Des représentants du groupe ont été reçus à l’Elysée par un conseiller de François Hollande ce mercredi matin pour évoquer son éventuel lancement dans l’Hexagone. «Netflix voulait se renseigner sur les conditions juridiques de son éventuelle installation en France dans le cadre d'une tournée européenne de prospection», a expliqué la source à l'Elysée de l’agence de presse.

Freiné par l’exception culturelle française

Netflix permet d'accéder à volonté à un catalogue conséquent de films et de séries télévisées récentes sur ordinateur, tablettes et télévision, contre un abonnement mensuel modique. Présent dans 40 pays, l’Américain cherche à étendre sa présence sur le Vieux Continent, où il propose déjà son service au Royaume-Uni, en Irlande, en Scandinavie et aux Pays-Bas.

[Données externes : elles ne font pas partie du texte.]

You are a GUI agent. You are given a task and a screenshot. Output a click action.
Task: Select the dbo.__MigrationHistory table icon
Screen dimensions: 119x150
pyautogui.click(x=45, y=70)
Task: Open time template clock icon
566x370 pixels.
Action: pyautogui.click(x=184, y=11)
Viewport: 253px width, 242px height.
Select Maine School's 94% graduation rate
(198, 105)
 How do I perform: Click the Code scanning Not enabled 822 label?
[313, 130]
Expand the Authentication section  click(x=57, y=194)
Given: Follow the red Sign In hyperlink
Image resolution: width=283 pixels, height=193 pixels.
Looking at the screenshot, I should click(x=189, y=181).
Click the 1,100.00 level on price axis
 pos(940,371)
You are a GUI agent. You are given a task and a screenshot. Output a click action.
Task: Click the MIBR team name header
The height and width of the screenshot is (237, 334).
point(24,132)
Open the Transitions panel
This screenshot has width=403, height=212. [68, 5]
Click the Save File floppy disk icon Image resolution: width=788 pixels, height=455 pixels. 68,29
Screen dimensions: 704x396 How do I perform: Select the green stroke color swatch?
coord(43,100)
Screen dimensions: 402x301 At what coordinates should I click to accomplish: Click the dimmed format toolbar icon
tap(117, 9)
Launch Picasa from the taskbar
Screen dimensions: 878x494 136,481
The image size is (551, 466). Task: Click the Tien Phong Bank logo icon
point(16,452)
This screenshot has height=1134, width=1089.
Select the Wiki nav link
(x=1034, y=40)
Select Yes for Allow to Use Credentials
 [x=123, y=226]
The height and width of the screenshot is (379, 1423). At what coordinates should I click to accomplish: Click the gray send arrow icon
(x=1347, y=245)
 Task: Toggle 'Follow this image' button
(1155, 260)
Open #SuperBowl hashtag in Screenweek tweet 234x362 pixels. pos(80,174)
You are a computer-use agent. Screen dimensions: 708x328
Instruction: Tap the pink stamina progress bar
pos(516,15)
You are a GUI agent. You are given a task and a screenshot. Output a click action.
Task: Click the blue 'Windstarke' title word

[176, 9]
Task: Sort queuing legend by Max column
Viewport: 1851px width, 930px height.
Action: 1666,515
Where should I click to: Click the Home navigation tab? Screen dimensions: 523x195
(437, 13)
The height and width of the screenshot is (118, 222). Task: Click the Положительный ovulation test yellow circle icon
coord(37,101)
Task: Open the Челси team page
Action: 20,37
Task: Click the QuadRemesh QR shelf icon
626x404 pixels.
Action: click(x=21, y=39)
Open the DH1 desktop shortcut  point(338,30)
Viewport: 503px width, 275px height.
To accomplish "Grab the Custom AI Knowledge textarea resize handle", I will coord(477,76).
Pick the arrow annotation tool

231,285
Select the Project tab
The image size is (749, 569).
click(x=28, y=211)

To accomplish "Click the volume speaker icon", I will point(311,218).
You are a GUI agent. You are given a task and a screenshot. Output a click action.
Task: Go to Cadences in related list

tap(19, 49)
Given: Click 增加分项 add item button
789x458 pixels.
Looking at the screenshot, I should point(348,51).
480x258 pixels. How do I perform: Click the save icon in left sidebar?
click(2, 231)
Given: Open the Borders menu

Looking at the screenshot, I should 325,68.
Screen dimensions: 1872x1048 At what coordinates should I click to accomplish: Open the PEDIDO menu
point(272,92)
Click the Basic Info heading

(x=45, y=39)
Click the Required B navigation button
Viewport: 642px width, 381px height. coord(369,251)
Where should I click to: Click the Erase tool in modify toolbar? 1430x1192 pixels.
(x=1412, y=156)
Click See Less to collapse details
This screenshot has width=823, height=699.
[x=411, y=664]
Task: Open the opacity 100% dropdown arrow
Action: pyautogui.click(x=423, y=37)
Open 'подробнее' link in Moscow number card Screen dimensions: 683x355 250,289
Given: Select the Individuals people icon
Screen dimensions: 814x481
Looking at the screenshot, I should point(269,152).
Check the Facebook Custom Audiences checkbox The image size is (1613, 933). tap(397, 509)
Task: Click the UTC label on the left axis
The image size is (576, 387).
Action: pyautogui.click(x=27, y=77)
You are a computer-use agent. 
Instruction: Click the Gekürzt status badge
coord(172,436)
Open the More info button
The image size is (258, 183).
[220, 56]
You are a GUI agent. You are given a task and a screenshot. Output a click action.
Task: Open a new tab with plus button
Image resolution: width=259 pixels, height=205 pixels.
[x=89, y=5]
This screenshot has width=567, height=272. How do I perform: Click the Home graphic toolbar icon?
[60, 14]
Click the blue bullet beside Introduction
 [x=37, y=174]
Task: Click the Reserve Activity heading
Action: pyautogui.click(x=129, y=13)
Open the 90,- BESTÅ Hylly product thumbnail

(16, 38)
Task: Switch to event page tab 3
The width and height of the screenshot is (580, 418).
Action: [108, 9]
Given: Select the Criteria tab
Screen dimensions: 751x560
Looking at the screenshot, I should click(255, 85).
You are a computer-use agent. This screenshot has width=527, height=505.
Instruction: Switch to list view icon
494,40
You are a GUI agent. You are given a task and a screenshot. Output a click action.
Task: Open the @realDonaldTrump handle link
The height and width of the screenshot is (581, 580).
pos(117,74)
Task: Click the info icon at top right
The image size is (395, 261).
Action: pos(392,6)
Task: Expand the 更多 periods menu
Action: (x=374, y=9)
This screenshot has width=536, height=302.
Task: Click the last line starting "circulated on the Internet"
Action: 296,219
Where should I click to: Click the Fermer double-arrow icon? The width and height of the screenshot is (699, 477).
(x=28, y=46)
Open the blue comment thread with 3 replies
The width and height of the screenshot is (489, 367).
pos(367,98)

L’exception culturelle française complique son arrivée en France. Le géant américain se heurte par exemple au cadre imposé par la chronologie des médias, qui ne permet pas d’exploiter un film en SVOD (vidéo à la demande sur abonnement) pendant les trois ans qui suivent sa sortie en salles de cinéma. Un obstacle de taille pour la plateforme. Les séries ne sont toutefois pas concernées par cet accord.